Hash = X + Z * ChunkSize + Y * ChunkSize * ChunkSize
One of the big difficulties with storing data in chunks is how best to handle the voxels on the edges. When meshing, these edge voxels need to know what voxels they are adjacent to, however, on one side of them that data is not easily available, as it is stored in a different chunk. With flat arrays this isn’t such a problem as one simply retrieves the adjacent chunk and asks for the voxel type at the relevant coordinate. However, with this interval tree structure, random access, such as this, is very expensive and therefore best avoided. This issue stumped me for a while and in the end I decided to take a look at the benchmarking code used in the aforementioned article to look for inspiration. Unfortunately none was to be had as the code neatly sidesteps the issue by offsetting the iteration one voxel in from the border of the chunk and therefore no edge voxels are actually processed. However, looking at the engine that the code was taken from it appears that it performs a binary search for each of these 1024 edge voxels!
Therefore realizing I was on my own I thought up a number of different solutions: I considered creating bitmasks for each vertical strip of edge voxels that would be kept up to date with whether the voxel was visible. I also considered creating a second Interval tree of just the regions of air or maintaining two interval trees with one using an X axis first hash and the other a Z axis first hash. However, in the end I decided to make the chunks “overlap” by one voxel with their adjacent chunks, with both containing the edge voxels of the other. This means that each MegaVoxel can determine all the information it needs for meshing from just one chunk. Whilst this does mean that there is duplicate data, the run length encoding mostly counteracts this and also the sharing of the data leads to some nice tricks when meshing. However, as this post has gotten rather long I think I will break off here and save discussing that for another post.

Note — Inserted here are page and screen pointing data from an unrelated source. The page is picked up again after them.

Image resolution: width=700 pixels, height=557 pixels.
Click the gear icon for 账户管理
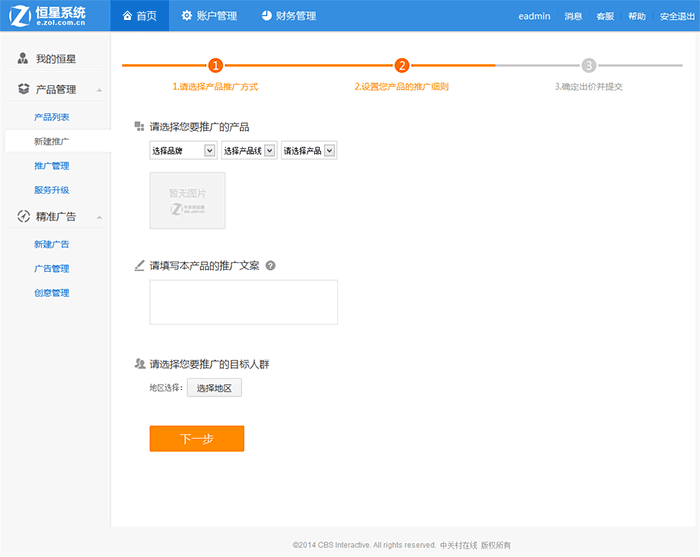click(x=186, y=16)
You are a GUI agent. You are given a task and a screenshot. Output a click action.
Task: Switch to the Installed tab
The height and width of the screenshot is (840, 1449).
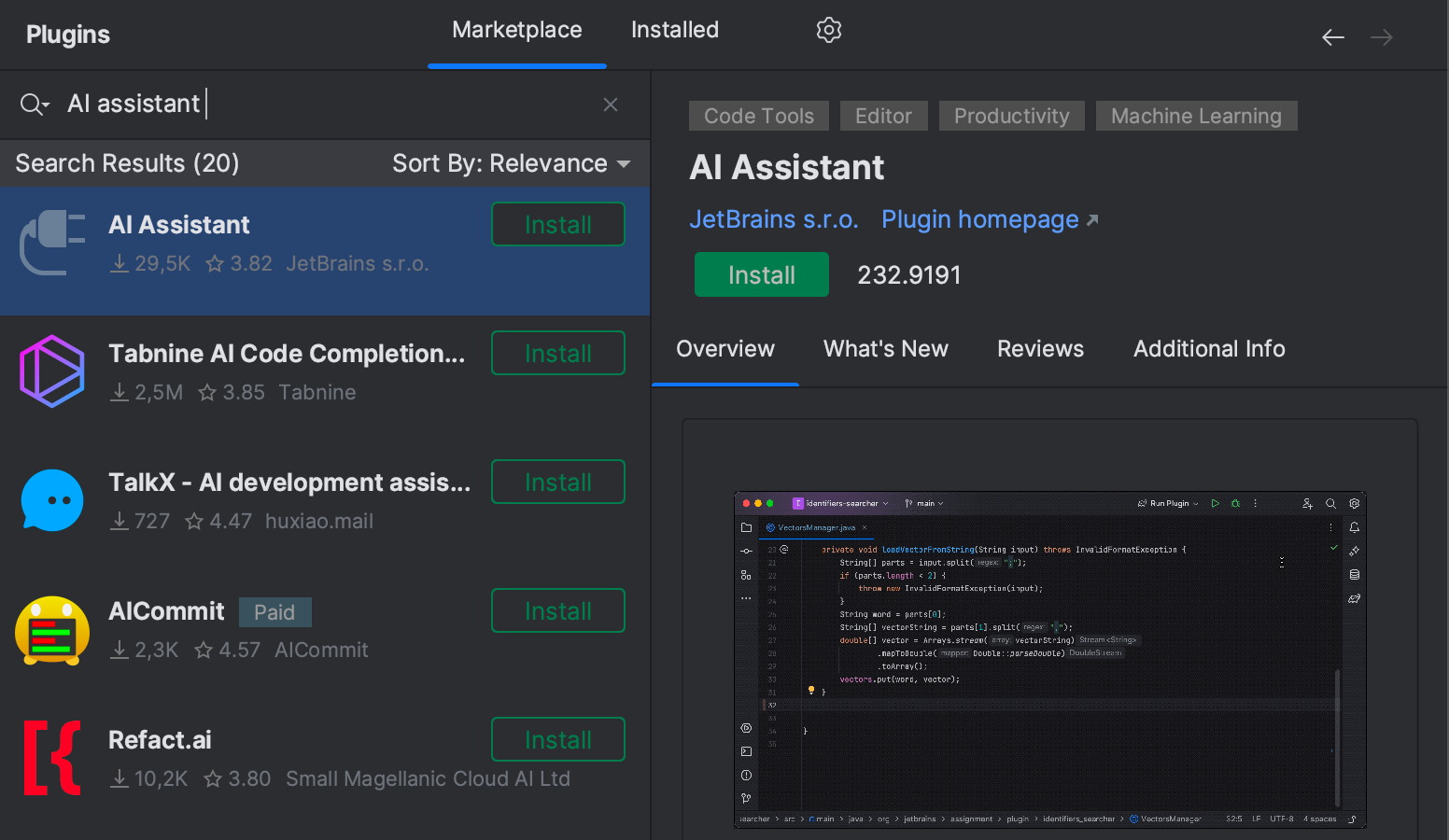point(674,29)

So since i dont think that voxel would be needed for tanktrouble, what game did you use it for?
Voxel engines are something that I’ve been interested in for a while and so I mainly wrote it for pure enjoyment and the challenge it presented. I have a vaguely formed concept of a game I want to create which would make use of such an engine. However, as the game is more a concept at the moment than an implemented title I can’t say for certain whether I will ever release it.